Our study has certain limitations. First, this was a single-institution retrospective analysis. The fact that the natural history of each patient with PMP remains unclear makes it difficult to assess the real effect of treatment because clinical, pathological, and biological features of patients with PMP are heterogeneous. Second, objective assessment of tumor burden was difficult due to multifocal dissemination of mucinous ascites in the peritoneum. Despite these limitations, our results suggest that mFOLFOX6 provides some benefit to patients with unresectable PMP. Symptom reduction in two patients and decline in the serum tumor markers also supported the efficacy of chemotherapy. There may be a possibility of long-term benefit with mFOLFOX6, given that some patients exhibited decrease in ascites or reduction in the serum tumor markers even after 12 cycles of mFOLFOX6 (Fig. 3).
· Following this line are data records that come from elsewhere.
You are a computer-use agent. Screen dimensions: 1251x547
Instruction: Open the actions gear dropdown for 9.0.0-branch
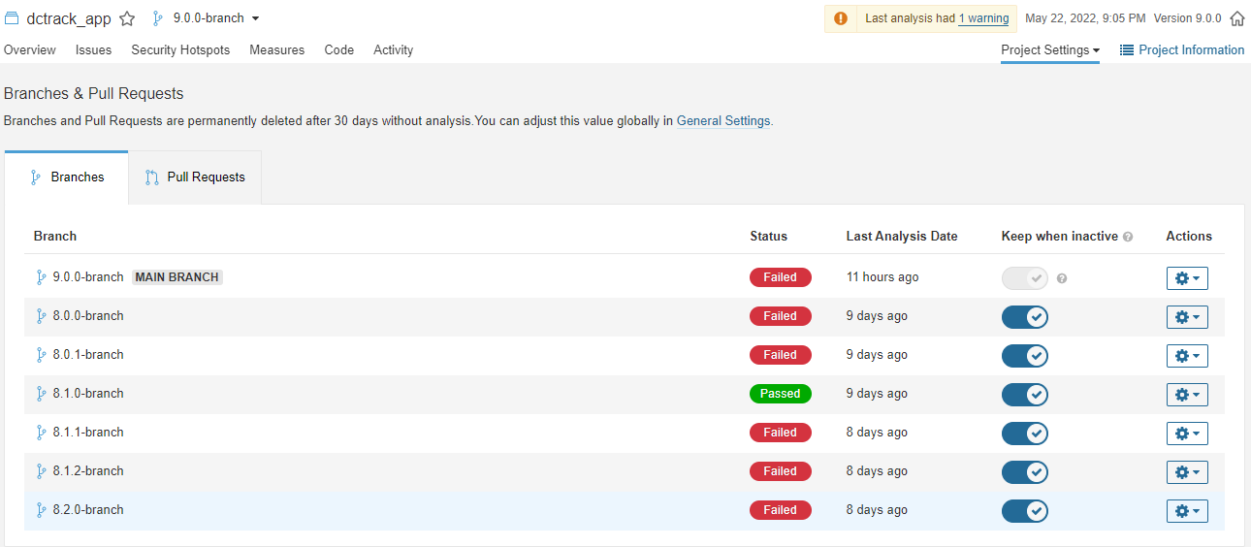pos(1187,278)
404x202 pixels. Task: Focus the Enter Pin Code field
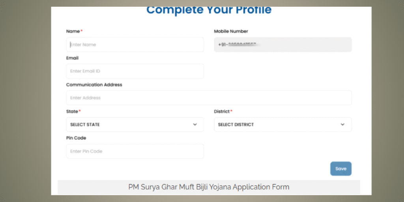click(135, 151)
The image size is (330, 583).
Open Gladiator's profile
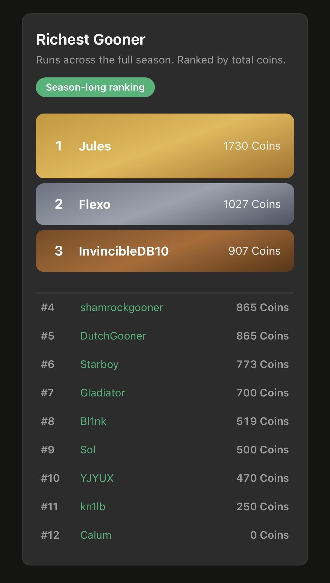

To determine the efficacy of systemic chemotherapy in patients with unresectable PMP, prospective clinical trials are warranted. Given the rarity of this disease, international collaborations of multidisciplinary societies are necessary for conducting clinical trials. In light of the heterogeneity of this disease with respect to the histology ad biology, biomarkers that can lead to optimal approach of treatment in each patient should be developed.

In conclusion, a combination regimen of 5-FU and oxaliplatin including mFOLFOX6 may be an effective treatment option for patients with unresectable PMP. Further studies are warranted to establish more efficient treatment options for patients with this rare malignancy.